1. sql
  2. /references
  3. /update

SQL UPDATE Statements


The SQL UPDATE statement is used to modify existing data in a table. The basic syntax for an UPDATE statement is as follows:

UPDATE table_name 
SET column1 = value1, column2 = value2 
WHERE some_column = some_value;
  • The UPDATE keyword is followed by the name of the table that you want to update.
  • The SET keyword is followed by the columns and new values that you want to set for the existing data. You must specify at least one column-value pair in the SET clause.
  • The WHERE clause is used to specify which rows to update. If you omit the WHERE clause, all rows in the table will be updated.

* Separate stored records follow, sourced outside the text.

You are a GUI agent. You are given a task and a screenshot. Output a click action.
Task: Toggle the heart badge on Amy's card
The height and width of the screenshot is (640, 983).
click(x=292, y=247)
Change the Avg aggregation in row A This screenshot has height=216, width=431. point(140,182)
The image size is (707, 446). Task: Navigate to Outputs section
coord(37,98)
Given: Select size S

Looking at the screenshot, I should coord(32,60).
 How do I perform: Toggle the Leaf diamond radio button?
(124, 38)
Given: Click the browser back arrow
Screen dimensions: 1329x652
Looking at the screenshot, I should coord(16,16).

Here's an example of how you might use the UPDATE statement to change the email address of a customer with a specific ID:

UPDATE customers 
SET email = '[email protected]' 
WHERE id = 1001;

This statement updates the email column of the row in the customers table where the id is 1001 and sets the value of the email column to '[email protected]'.

You can also update multiple columns at once:

UPDATE customers 
SET email = '[email protected]', phone_number = '555-555-5555' 
WHERE customer_id = 1001;

It's also possible to update a column based on the value of other columns in the same row.

UPDATE table_name 
SET column1 = column1 + 1 
WHERE some_column = some_value;

You must be careful when using the UPDATE statement without a WHERE clause, as it will update every row in the table. It is a best practice to always include a WHERE clause to avoid accidentally updating more rows than intended.

Best Practices

Here are some best practices for using the SQL UPDATE statement:

  • Always include a WHERE clause in your UPDATE statement, so that you only update the rows that you intend to change. This can prevent accidentally updating too many rows and causing unintended consequences.

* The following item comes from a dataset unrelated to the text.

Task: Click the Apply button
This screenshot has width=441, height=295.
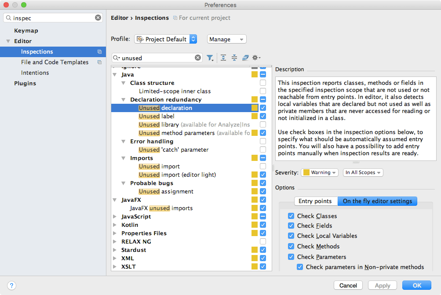Action: [x=382, y=285]
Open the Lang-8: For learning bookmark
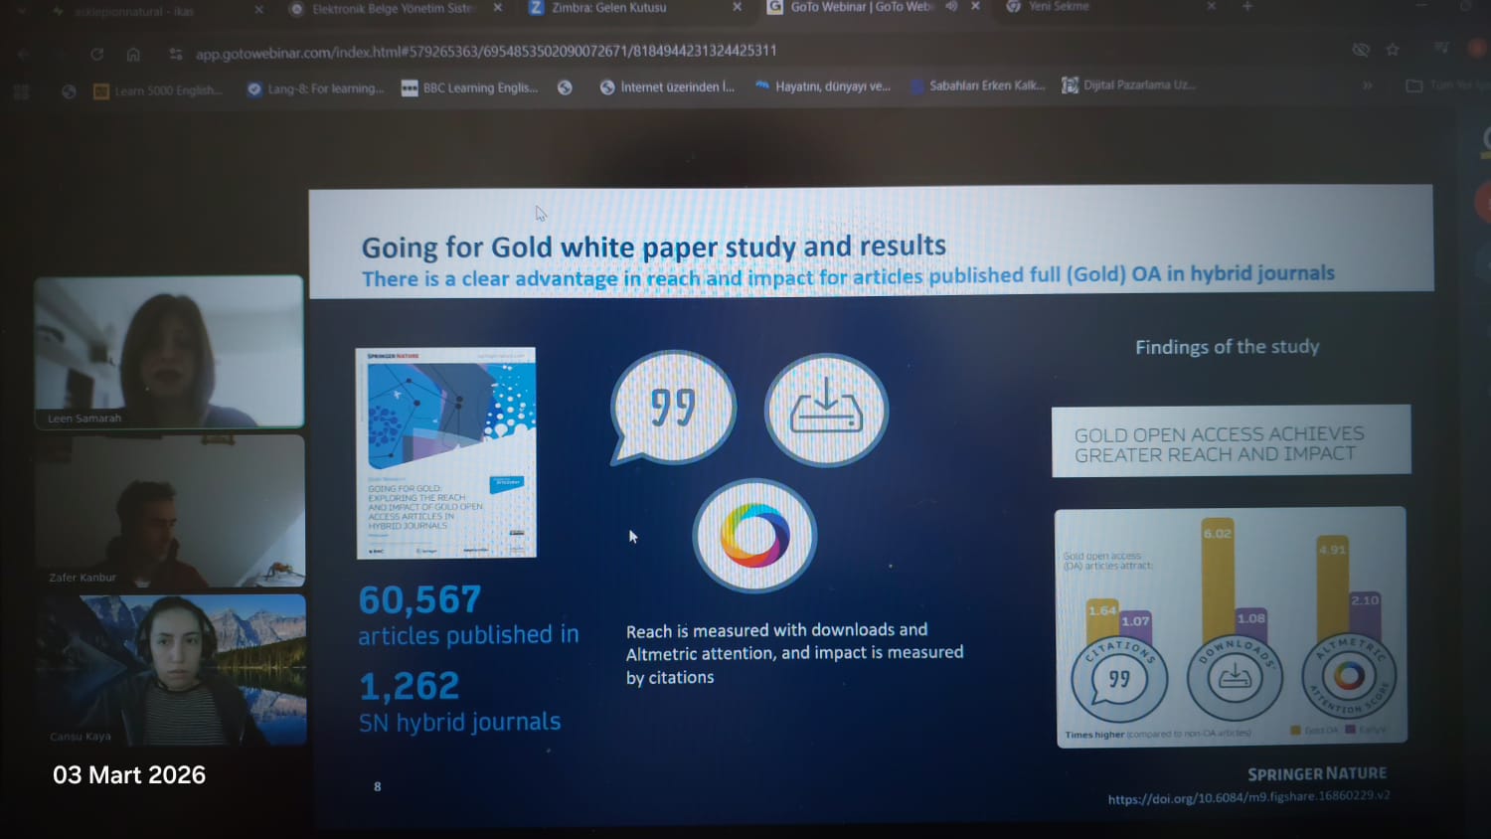 (x=315, y=88)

  • Test your UPDATE statement on a small, non-critical dataset before running it on a production database. This can help you catch any errors or issues before they affect important data.

  • Be mindful of the order of operations when using multiple UPDATE statements in a single query. If you are updating multiple columns, it's a good idea to specify the columns in the order that you want them to be updated, to avoid any dependencies between the updates.

  • Always backup your data before running an UPDATE statement, in case you need to revert the changes.

  • Use a transaction if you are doing multiple UPDATE statements, so that all statements will be treated as a single unit of work. If one statement fails it will rollback all the changes instead of just that one statement.

  • Use a LIMIT clause to update only a required number of rows. Especially useful when you want to update large number of rows at once.